Aim of the exercise
Begin at the line holding "Click the rounded" and set down exactly each line through the last one below, omitting pictures. Include nothing else.

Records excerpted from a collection
□ □ □ □

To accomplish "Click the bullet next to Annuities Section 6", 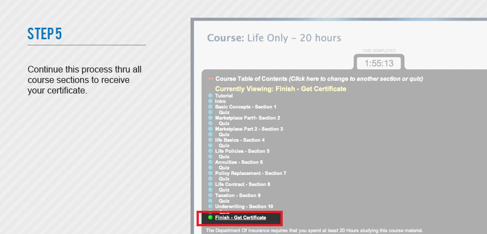I will click(210, 162).
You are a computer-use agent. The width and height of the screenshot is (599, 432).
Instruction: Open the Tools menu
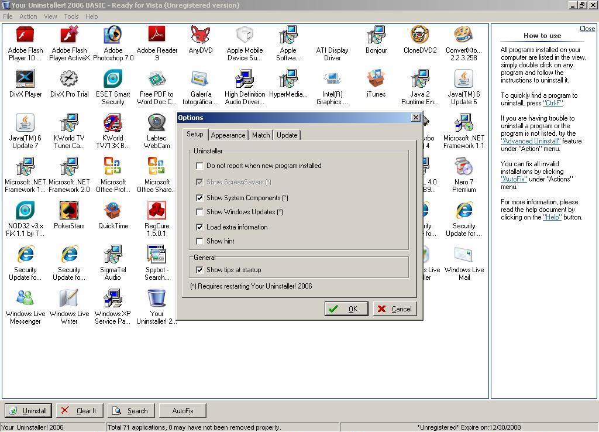click(71, 16)
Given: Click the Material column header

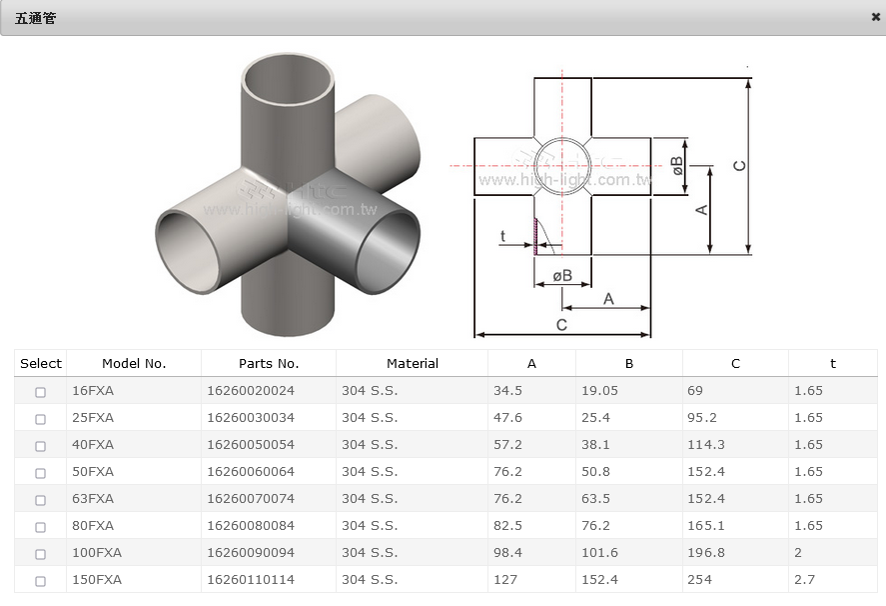Looking at the screenshot, I should pyautogui.click(x=413, y=364).
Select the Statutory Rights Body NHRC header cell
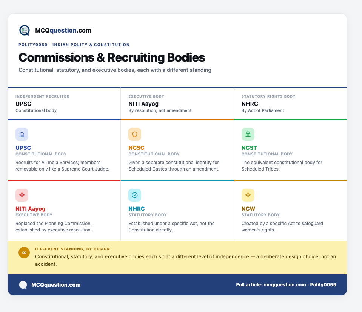Screen dimensions: 362x312 tap(290, 104)

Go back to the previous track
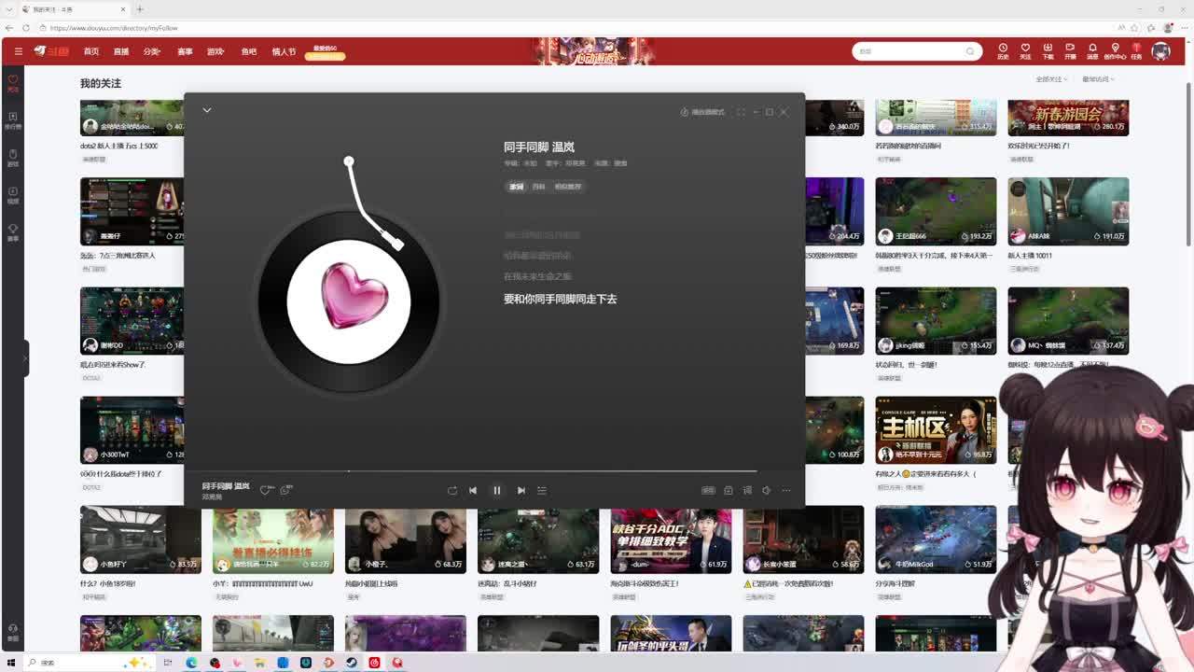pyautogui.click(x=473, y=490)
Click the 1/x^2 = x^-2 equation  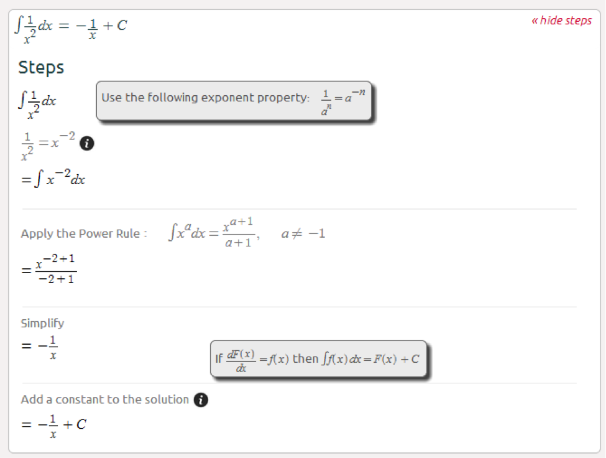(48, 146)
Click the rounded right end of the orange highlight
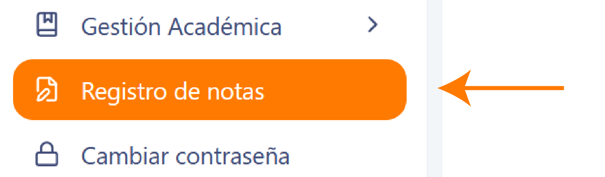Screen dimensions: 605x177 pos(396,90)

□ □ □ □

Answer area
Click the rounded right end of the orange highlight
Screen dimensions: 605x177 pos(396,90)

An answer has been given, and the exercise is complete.